Vladimir Vladimirovich Viardo (born 1949 in Krasnaya Polyana, Soviet Union), is a Russian pianist.

==Career==
The first steps in music were taken with his mother, the classical singer, voice teacher and pianist Nathalia Viardo.

Viardo studied with Irina Naumova at the Gnessin State Musical College and later studied with Lev Naumov at the Moscow Conservatory, where he remained as a student for six years. Naumov would describe him as "my number one pupil". During this time, he was tenured as a soloist by Moscow Philharmonia (the primary music organization of the USSR). After obtaining a doctorate, he was immediately engaged as assistant professor with Naumov at the Conservatory. At the age of 21 Viardo took the third prize and the Prix du Prince Rainier at the Marguerite Long-Jacques Thibaud Competition, and in 1973 first prize at the Van Cliburn International Competition. He had already launched an impressive world career when his travel visa was mysteriously revoked. For nearly thirteen years, Viardo was a virtual prisoner behind the Iron Curtain. During this period, he developed new horizons, vastly enlarging his repertoire, eventually including 37 concertos. Only when Mikhail Gorbachev rose to power in the Soviet Union was his freedom to travel restored; in 1987 he was permitted to accept engagements in Germany and in the United States.
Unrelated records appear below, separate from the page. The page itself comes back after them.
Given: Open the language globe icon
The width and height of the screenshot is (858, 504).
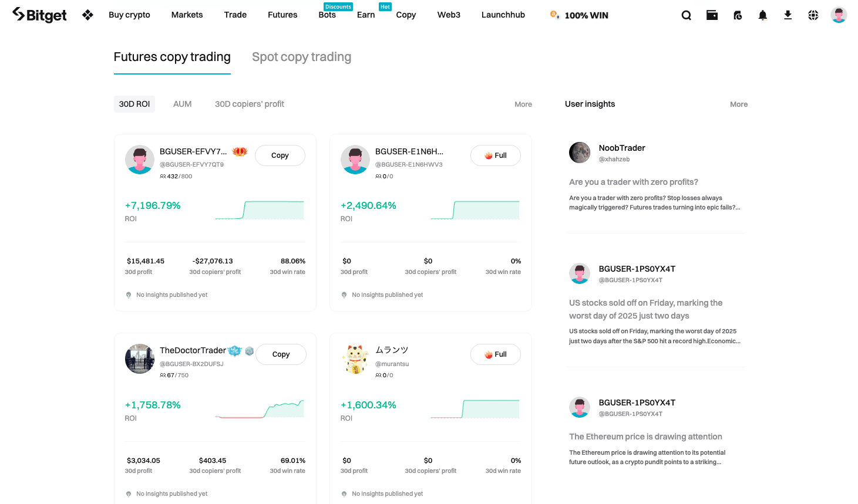Looking at the screenshot, I should pyautogui.click(x=813, y=15).
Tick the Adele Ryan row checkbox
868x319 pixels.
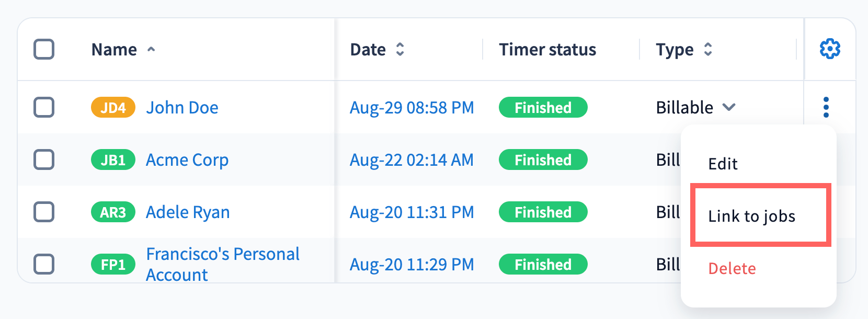(44, 212)
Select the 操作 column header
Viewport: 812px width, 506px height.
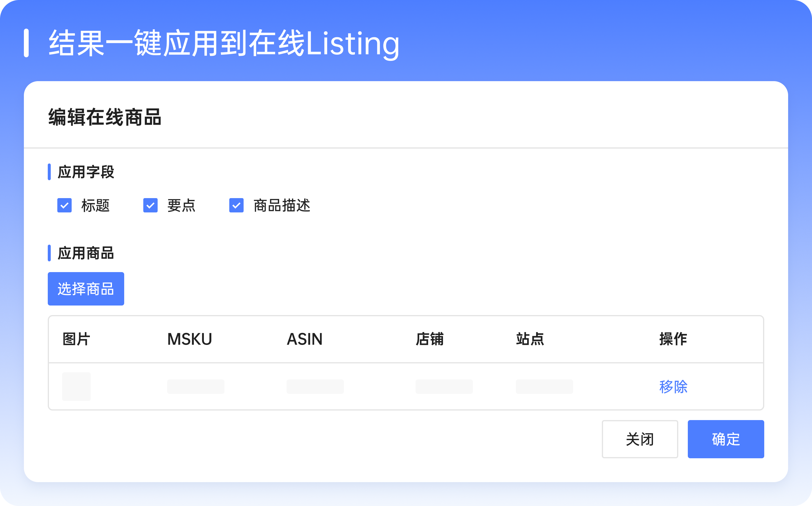(673, 339)
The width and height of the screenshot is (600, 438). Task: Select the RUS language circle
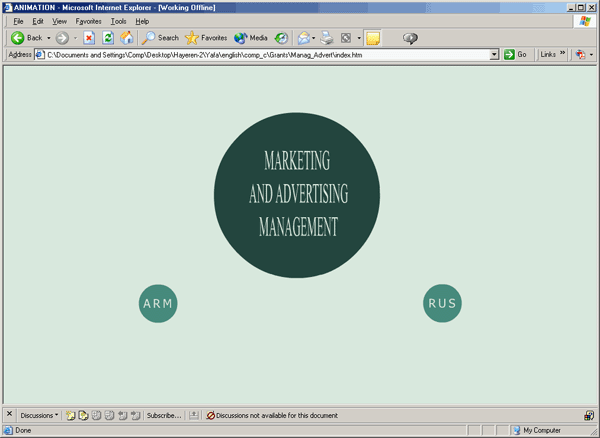coord(442,304)

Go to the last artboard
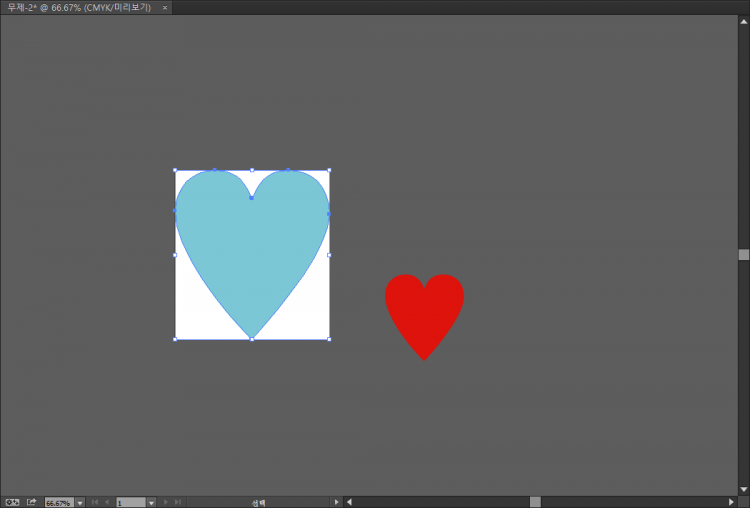pyautogui.click(x=178, y=502)
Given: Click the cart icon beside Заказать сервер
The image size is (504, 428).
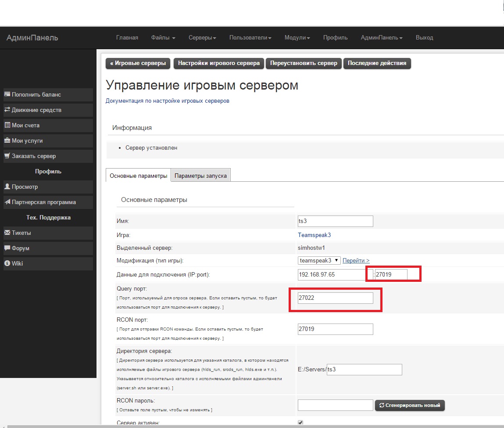Looking at the screenshot, I should [7, 156].
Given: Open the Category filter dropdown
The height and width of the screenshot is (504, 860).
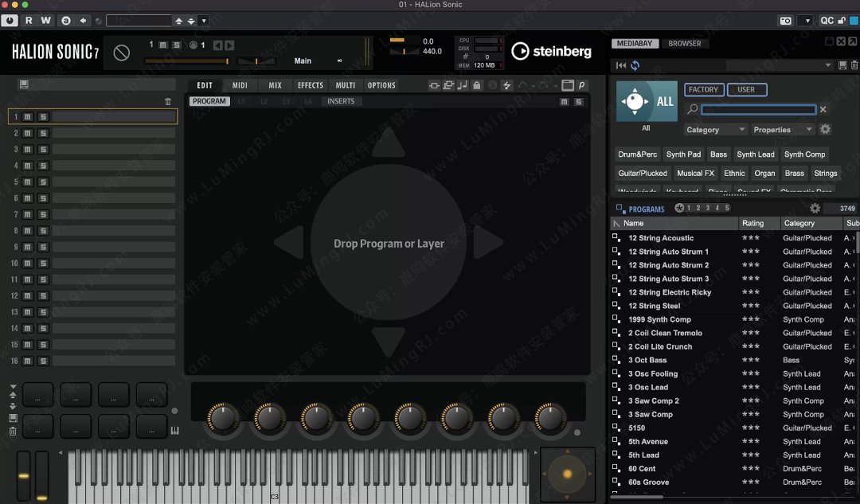Looking at the screenshot, I should pos(715,130).
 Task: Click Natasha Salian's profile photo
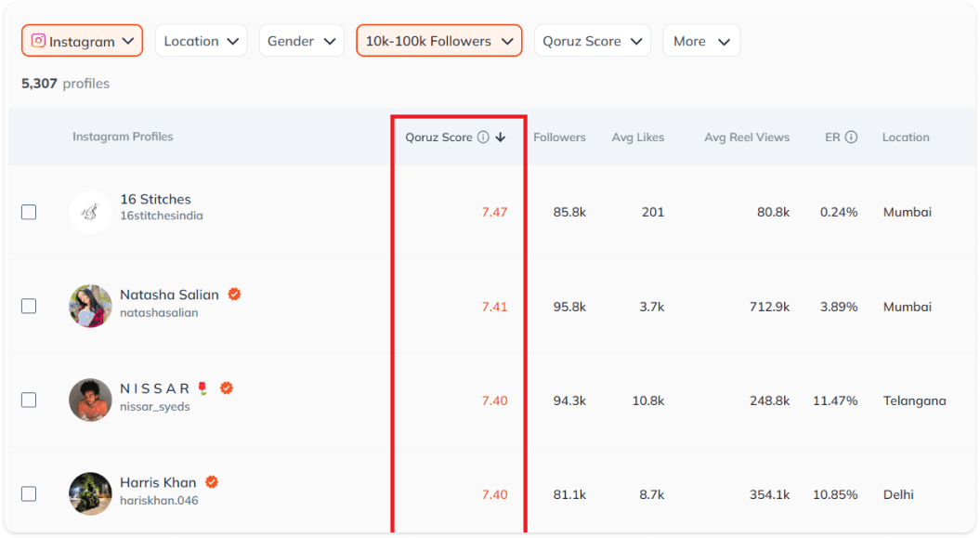coord(90,306)
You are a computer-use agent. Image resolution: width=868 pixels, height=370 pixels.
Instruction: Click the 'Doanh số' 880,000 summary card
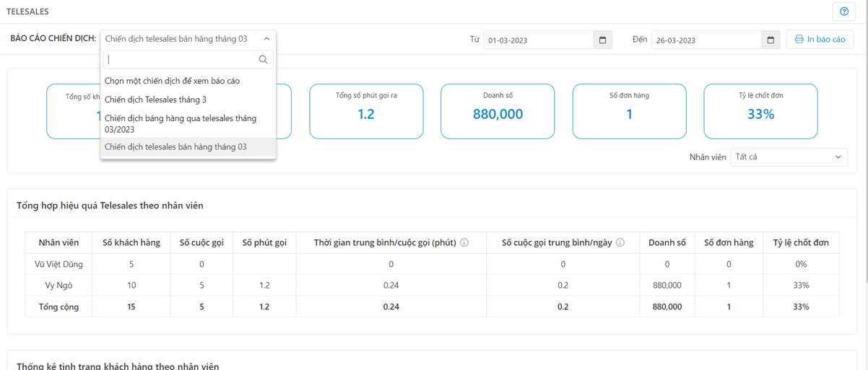point(498,111)
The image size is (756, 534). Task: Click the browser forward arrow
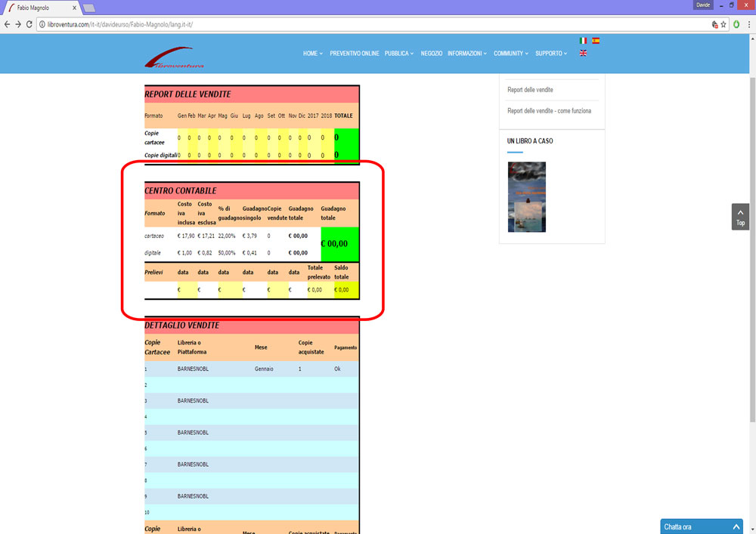tap(18, 24)
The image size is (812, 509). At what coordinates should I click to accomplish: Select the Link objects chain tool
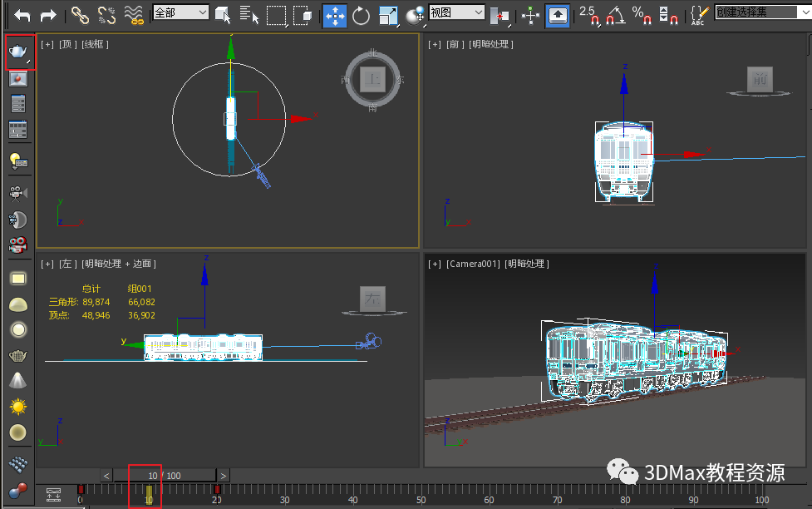(79, 15)
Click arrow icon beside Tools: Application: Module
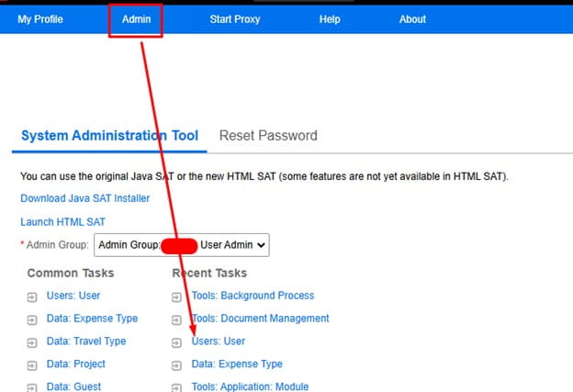The width and height of the screenshot is (573, 392). 176,387
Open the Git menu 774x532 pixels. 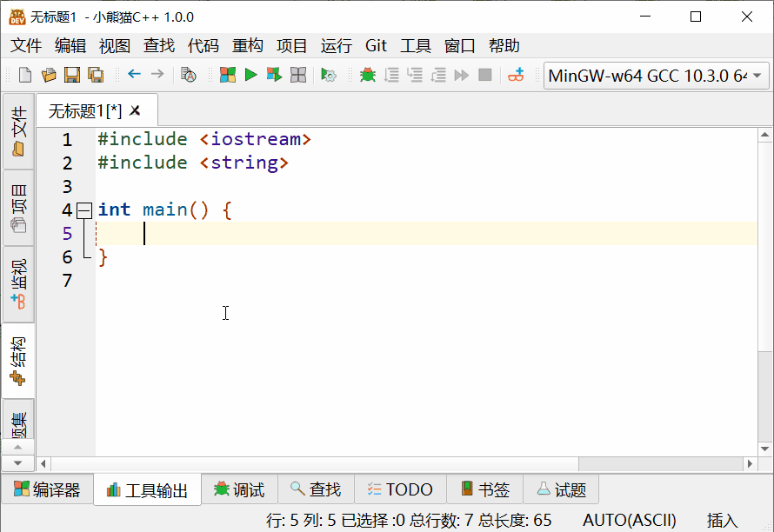pos(376,46)
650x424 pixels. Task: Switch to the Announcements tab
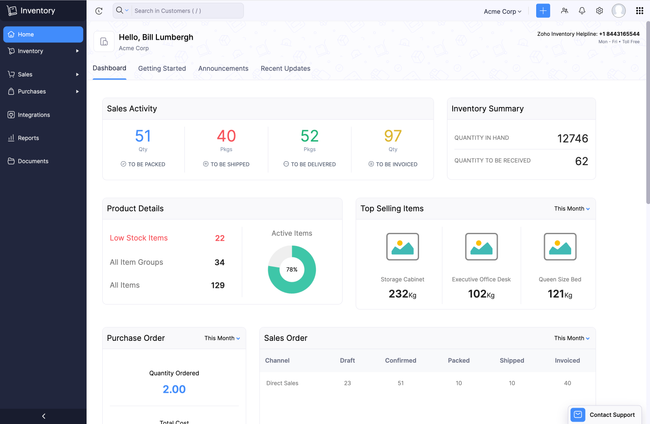[223, 68]
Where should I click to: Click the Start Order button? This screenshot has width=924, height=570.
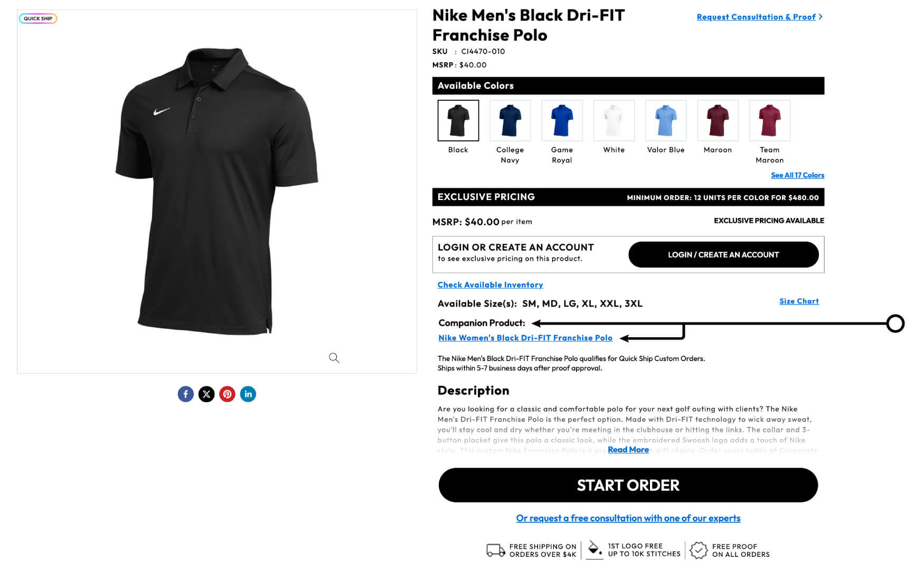click(628, 485)
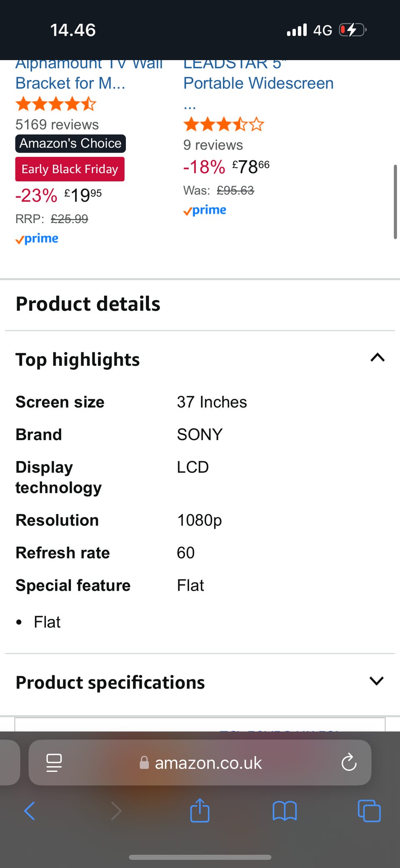Reload page with refresh icon
The height and width of the screenshot is (868, 400).
349,762
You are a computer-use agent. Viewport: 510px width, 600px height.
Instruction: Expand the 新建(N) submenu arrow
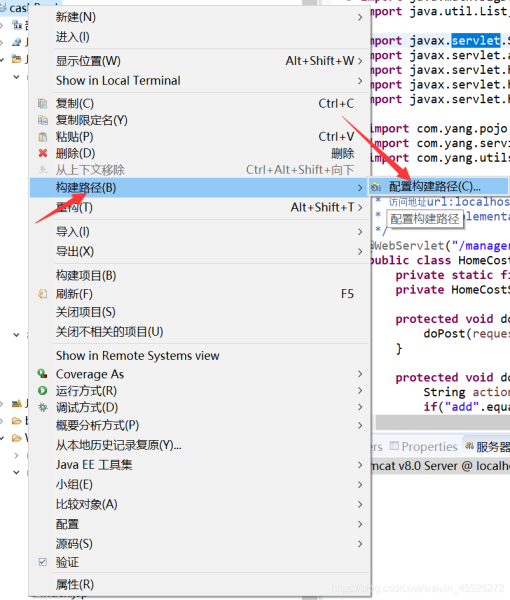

He joined the University of North Texas College of Music faculty as artist-in-residence in 1989. His international roster of students includes young artists from Eastern Europe, as well as Portugal, Spain, Mexico, South Africa and the United States. Viardo's master classes are much in demand throughout the world and his name appears in the book The Most Wanted Piano Teachers in the USA.

Since returning to the West where his international career resumed with several concerts at Carnegie Hall, the Lincoln and Kennedy Centers, Salle Pleyel and the Concertgebouw, Viardo's tours have taken him to American, Canadian and European cities, Asia and South Africa as well as to Israel, Central and South America, appearing as soloist with conductors such as Lorin Maazel, Zubin Mehta, Vladimir Spivakov, Dmitri Kitayenko, Eduardo Mata, Anatoly Zatin, Kirill Kondrashin, and Krzysztof Penderecki. He has made numerous recordings for Melodiya, Pro Arte, Nonesuch, and Sony.